But, thereafter, it fails to address the structural problems leading to NPAs. These bad loans became the hub in a wide circle of singularities, providing an exceptional line of sight into the oddities of India’s political economy. The author could have provided historical analyses of how Indian companies have always managed to influence policy, weakening or diluting rules to suit promoter interests. Instead, his preoccupation with the here-and-now of the Dirty Dozen forces him to ignore the history of bad loans and India’s varied attempts since the 1980s to sort out this devil in the credit market.

Starting with the Board for Industrial and Financial Reconstruction in the mid-1980s, the long arc of the establishment’s attempts to deal with NPAs has faltered at the junction of business-meets-politics. Former Reserve Bank governor Urjit Patel’s 2020 book, Overdraft, demonstrates how the RBI’s attempts to introduce a rules-based system for tackling NPAs in 2018-19 met pushback from both government and industry.
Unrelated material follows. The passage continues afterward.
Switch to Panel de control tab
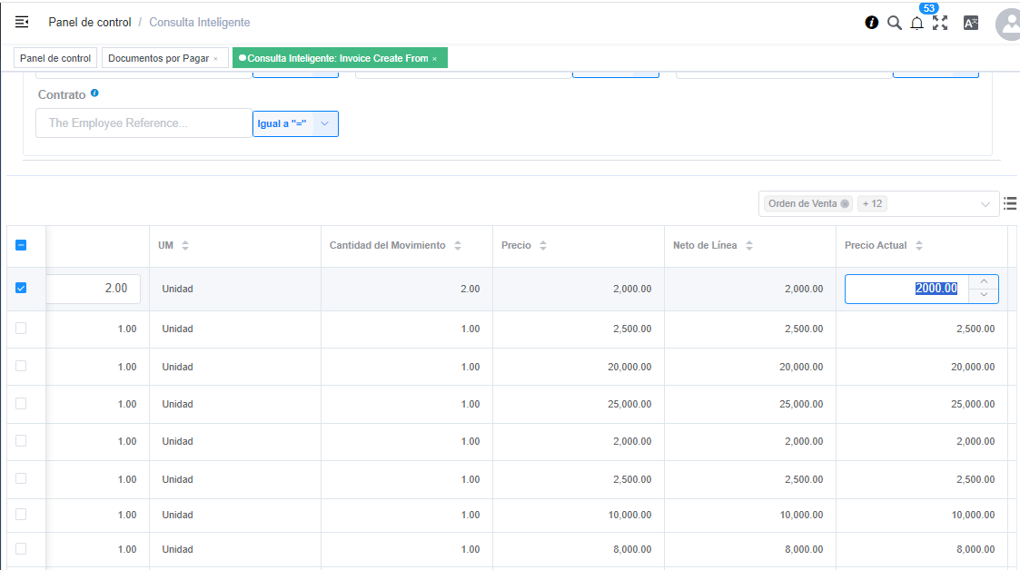Viewport: 1020px width, 570px height. tap(55, 58)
This context is necessary to understand the reasons why repeated attempts and contrivances have failed to stem the rot. While the author does provide a list of all the various solutions conjured up by regulators in recent years, he could have provided some analyses of why these failed.

Part of this blame should probably be laid at the publisher’s doorstep. Publishers seem to be increasingly preferring business books with a limited shelf-life, eschewing detailed analysis at the cost of easily-digestible narration of facts. Good reporting is undoubtedly essential for a book that attempts to document business events; but, at the same time, the arrayed facts could appear bald and bland without the accompanying analysis.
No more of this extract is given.